Data entries:
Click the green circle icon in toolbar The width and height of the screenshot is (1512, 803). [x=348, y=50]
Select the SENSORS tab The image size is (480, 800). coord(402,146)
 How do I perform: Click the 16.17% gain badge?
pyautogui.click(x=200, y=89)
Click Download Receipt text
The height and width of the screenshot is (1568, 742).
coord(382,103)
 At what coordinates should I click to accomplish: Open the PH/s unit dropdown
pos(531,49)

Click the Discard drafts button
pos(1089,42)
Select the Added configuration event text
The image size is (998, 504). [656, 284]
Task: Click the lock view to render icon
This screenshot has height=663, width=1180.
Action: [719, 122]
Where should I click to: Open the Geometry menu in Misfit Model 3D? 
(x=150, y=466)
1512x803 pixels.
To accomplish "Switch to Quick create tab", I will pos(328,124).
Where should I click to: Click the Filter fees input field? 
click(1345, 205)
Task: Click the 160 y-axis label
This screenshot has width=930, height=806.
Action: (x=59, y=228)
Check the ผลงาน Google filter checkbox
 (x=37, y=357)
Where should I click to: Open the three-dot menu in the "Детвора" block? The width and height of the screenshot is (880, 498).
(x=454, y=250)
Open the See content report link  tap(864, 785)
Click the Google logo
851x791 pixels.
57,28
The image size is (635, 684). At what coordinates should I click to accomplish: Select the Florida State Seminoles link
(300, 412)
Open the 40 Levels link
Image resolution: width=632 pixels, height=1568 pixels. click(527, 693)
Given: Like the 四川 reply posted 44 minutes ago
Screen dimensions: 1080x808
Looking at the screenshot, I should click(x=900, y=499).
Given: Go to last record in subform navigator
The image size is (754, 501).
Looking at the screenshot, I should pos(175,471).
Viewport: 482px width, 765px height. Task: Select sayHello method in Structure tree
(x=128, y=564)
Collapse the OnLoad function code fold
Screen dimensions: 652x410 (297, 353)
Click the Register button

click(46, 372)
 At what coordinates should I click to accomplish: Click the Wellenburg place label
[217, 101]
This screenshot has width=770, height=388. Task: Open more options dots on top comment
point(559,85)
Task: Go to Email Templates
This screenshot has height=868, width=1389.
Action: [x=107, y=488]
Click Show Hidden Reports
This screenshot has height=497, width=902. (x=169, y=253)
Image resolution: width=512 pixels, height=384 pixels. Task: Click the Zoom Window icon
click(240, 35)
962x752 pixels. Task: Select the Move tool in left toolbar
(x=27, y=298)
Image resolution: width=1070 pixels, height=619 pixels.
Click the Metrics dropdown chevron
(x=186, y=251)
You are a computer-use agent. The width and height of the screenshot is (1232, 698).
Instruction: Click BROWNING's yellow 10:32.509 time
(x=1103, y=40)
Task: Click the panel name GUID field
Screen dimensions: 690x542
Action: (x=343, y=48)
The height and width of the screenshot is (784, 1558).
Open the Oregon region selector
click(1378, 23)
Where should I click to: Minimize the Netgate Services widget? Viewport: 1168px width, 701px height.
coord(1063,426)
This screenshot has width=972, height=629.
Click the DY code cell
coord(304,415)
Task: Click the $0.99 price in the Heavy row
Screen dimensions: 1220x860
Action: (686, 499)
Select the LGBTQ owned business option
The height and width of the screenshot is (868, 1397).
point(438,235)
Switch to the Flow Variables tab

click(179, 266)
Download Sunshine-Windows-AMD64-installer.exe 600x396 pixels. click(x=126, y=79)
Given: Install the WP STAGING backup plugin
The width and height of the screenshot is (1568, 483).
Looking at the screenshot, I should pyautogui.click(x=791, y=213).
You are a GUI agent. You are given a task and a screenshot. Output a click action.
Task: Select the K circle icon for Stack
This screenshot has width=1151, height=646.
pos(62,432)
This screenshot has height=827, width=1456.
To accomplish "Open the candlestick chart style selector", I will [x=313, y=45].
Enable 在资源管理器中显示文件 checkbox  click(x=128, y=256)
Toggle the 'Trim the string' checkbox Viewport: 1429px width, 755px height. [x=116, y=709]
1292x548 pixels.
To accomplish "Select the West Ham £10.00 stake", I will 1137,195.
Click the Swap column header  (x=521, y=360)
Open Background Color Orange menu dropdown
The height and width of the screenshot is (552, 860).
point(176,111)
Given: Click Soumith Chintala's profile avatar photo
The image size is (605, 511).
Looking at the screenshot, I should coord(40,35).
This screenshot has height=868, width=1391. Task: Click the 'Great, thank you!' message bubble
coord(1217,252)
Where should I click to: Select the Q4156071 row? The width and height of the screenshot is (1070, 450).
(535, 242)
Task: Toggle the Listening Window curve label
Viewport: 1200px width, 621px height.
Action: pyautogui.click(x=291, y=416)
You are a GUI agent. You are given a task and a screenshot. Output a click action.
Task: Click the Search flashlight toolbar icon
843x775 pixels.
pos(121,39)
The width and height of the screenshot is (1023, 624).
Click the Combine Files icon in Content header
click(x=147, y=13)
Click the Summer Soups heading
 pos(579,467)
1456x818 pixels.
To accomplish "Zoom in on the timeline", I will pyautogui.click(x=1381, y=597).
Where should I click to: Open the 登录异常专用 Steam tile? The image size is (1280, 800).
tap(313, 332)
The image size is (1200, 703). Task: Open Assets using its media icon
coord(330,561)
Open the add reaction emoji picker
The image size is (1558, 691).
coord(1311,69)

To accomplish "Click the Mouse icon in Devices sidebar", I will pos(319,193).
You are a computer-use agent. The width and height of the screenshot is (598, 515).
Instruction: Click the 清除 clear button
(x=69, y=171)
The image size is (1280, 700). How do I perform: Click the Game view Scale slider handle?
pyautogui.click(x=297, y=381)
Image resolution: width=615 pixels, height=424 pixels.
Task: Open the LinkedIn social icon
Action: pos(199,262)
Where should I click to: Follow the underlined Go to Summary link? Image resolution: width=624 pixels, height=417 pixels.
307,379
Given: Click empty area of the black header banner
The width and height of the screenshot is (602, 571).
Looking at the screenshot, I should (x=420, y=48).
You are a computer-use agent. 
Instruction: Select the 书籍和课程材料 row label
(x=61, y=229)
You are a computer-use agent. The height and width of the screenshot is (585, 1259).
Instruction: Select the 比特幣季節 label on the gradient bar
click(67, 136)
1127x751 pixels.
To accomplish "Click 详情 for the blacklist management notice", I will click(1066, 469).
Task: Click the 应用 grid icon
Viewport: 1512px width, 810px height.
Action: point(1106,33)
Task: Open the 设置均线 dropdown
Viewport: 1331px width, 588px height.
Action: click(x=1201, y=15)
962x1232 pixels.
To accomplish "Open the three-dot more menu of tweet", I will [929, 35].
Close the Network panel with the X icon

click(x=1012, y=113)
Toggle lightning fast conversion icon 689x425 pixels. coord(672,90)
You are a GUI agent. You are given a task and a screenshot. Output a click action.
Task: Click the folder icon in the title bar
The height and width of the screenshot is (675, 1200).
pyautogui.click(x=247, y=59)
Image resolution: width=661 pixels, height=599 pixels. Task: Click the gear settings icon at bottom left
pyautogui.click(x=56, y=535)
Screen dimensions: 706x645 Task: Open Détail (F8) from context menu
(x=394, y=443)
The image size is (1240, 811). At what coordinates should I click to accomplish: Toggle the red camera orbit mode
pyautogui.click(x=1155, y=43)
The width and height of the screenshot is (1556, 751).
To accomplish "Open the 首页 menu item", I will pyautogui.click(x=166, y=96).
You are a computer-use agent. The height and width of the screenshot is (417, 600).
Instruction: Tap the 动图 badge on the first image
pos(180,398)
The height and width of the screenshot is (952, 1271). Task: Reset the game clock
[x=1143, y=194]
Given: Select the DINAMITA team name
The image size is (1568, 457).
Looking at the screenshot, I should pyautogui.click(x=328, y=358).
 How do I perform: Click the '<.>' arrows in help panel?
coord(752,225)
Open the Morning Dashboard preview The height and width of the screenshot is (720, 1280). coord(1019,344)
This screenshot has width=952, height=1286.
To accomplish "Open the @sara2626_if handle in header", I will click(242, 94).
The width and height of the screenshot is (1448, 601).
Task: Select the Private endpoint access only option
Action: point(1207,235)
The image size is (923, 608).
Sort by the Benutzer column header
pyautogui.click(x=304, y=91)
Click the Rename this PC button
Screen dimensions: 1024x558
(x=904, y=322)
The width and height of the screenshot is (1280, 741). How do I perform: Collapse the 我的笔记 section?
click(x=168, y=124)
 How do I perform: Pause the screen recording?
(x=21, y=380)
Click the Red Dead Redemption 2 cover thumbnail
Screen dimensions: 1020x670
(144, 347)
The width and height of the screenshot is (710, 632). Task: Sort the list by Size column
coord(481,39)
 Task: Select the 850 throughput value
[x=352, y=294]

EXERCISE DIRECTIONS: Start at the first line of the entries and stop at the line that contains "Select the SENSORS". Repeat every line in that span exactly, and nothing beyond it.

ANSWER BOX:
Click the green circle icon in toolbar The width and height of the screenshot is (1512, 803). [x=348, y=50]
Select the SENSORS tab The image size is (480, 800). coord(402,146)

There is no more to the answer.